ACTION ITEM: Would you please output, word for word, the span of the listing below that opens on the line containing "This screenshot has height=198, width=207." and closes on the line containing "Select the 5,602.0"? Include both ends and nothing more.

PROVIDED DATA:
--------------------
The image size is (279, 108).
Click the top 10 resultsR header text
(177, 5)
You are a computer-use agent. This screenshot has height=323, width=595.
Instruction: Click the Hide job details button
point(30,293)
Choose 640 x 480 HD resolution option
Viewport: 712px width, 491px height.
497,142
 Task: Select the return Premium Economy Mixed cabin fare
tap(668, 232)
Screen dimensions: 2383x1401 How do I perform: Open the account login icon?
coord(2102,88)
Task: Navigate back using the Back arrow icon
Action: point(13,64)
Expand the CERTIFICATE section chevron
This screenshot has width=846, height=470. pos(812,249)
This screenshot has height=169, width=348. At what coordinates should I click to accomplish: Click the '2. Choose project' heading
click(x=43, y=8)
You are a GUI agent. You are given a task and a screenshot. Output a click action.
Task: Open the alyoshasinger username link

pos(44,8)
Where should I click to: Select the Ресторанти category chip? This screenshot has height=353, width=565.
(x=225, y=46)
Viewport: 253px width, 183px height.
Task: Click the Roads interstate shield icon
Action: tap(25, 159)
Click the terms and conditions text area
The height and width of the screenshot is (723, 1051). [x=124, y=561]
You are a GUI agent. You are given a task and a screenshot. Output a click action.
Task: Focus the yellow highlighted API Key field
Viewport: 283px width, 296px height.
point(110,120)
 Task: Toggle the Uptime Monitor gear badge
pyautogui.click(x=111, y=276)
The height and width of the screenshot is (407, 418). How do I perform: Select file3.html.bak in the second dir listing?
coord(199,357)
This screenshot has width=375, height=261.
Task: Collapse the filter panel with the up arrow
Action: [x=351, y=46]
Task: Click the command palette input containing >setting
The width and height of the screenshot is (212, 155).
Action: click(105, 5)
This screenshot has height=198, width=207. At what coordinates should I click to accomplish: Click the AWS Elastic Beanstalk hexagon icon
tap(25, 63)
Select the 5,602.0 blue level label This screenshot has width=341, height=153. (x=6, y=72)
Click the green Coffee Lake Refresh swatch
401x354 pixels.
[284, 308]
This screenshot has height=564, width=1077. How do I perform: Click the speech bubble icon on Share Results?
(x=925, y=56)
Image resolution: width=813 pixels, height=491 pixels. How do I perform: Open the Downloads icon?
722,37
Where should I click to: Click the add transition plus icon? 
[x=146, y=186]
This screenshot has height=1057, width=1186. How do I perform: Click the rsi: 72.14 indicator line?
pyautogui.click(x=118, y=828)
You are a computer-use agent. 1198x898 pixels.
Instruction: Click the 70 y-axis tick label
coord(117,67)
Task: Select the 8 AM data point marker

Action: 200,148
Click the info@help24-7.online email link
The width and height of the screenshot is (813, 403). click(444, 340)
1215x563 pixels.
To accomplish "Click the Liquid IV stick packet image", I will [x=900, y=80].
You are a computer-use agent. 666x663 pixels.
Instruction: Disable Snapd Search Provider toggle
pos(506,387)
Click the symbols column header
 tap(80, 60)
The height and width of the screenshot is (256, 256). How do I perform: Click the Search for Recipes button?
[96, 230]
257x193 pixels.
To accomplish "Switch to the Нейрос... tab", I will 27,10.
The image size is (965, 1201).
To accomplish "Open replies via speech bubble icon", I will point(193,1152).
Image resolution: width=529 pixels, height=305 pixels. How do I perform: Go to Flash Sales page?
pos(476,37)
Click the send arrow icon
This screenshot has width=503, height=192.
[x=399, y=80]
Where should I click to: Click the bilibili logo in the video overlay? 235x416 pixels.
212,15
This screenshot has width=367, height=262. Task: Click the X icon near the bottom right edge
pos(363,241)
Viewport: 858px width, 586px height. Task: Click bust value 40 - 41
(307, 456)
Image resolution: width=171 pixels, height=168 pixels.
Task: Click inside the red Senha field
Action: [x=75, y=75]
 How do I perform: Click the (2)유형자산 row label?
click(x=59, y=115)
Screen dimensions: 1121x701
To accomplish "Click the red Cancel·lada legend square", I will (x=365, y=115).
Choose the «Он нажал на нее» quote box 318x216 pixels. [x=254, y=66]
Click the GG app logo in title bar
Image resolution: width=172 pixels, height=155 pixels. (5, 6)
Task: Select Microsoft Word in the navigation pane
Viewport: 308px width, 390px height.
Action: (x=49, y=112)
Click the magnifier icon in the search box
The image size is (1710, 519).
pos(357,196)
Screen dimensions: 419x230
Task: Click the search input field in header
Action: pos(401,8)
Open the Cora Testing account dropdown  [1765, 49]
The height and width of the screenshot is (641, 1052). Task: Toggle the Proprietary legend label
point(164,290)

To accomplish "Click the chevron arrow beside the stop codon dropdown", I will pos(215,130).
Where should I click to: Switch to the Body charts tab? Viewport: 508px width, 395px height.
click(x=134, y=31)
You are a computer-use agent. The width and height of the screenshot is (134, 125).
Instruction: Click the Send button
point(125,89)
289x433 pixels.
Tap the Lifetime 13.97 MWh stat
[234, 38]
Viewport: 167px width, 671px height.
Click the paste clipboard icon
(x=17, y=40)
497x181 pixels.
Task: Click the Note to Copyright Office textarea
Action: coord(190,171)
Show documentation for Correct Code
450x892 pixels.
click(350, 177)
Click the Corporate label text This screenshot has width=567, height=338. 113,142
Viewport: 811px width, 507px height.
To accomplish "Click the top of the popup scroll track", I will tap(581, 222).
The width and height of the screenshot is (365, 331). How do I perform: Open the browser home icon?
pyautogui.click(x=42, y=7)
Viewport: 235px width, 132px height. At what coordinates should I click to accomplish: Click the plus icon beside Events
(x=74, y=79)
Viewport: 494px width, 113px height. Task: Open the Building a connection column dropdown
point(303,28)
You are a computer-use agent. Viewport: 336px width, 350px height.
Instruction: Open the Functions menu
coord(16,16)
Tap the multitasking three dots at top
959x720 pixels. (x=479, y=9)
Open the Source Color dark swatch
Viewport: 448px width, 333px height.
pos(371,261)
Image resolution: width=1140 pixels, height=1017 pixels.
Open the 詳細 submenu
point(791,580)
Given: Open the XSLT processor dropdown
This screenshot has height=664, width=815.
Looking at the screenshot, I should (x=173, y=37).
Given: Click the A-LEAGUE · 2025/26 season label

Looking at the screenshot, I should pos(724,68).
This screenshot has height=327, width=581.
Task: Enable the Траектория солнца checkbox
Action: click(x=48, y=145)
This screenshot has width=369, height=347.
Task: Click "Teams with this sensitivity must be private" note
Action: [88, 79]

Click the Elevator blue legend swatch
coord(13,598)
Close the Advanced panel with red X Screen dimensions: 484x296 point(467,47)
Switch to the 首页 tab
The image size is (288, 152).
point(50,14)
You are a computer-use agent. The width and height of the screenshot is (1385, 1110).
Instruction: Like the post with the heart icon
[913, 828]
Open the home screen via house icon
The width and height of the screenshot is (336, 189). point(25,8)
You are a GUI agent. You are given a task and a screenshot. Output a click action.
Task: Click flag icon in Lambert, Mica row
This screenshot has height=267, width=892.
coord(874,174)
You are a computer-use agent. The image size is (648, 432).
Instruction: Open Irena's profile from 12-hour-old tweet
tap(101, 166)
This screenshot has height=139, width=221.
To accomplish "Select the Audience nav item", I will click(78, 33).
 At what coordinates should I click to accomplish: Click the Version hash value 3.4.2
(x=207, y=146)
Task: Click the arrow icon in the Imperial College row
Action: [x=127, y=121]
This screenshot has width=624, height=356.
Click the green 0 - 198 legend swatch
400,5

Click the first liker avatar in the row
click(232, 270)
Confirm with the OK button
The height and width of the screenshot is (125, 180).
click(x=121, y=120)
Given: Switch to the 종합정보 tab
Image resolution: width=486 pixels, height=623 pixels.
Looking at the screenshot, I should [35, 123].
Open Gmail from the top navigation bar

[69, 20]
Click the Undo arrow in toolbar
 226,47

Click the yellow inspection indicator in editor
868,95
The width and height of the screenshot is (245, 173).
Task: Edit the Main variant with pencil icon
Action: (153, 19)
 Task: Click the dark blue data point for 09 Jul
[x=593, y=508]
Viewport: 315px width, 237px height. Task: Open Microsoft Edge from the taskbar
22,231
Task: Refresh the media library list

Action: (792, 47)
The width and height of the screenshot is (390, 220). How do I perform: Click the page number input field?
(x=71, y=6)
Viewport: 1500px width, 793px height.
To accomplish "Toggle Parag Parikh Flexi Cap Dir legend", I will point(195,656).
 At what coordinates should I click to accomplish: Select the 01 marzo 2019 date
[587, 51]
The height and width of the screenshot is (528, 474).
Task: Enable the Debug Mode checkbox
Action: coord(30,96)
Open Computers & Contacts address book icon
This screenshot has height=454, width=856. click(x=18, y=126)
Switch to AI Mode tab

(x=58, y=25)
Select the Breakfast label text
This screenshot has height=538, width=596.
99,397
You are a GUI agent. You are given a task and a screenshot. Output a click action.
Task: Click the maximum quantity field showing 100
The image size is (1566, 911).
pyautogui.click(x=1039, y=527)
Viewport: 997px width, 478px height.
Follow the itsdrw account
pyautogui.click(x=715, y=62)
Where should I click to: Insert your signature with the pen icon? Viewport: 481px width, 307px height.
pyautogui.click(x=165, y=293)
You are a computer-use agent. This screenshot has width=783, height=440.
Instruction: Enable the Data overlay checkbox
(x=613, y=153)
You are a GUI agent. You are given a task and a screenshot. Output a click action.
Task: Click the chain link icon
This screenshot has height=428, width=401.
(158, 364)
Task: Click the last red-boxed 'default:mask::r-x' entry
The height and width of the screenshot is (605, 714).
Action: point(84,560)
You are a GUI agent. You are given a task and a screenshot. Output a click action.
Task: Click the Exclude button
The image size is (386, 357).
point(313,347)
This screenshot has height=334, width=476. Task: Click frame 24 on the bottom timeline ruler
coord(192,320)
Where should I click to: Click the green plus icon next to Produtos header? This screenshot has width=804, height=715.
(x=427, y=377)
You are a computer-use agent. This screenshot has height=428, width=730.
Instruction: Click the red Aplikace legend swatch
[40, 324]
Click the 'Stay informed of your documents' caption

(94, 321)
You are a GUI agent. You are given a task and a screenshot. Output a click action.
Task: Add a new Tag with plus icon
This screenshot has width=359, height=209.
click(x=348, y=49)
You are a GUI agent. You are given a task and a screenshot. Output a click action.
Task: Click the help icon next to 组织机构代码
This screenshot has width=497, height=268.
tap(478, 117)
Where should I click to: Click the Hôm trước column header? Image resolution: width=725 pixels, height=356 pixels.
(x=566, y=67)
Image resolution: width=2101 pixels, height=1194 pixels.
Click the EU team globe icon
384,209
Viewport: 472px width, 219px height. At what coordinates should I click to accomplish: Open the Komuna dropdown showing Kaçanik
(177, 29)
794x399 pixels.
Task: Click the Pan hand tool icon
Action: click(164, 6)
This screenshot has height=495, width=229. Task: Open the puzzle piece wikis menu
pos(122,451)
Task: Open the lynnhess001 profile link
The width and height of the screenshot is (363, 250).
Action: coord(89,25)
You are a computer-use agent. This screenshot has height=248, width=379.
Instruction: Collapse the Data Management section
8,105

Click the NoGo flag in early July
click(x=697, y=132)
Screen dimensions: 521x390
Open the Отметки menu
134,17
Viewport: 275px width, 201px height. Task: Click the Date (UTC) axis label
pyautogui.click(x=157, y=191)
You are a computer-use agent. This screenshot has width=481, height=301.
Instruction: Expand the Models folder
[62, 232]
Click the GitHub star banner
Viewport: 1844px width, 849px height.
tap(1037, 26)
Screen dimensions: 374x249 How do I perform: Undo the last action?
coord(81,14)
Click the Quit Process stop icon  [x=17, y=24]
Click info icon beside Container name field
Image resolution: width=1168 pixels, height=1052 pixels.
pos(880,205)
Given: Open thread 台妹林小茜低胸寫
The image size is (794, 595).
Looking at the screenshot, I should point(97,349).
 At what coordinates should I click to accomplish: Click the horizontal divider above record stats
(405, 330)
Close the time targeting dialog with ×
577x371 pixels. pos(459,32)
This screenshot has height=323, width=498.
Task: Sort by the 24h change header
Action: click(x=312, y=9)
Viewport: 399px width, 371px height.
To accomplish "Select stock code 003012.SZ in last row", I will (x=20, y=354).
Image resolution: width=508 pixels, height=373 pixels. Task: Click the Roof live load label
--------------------
RESPONSE TO THE TASK:
This screenshot has height=198, width=207. At what coordinates should I click to accomplish: Click the AWS Elastic Beanstalk hexagon icon
tap(25, 63)
Select the 5,602.0 blue level label This screenshot has width=341, height=153. (x=6, y=72)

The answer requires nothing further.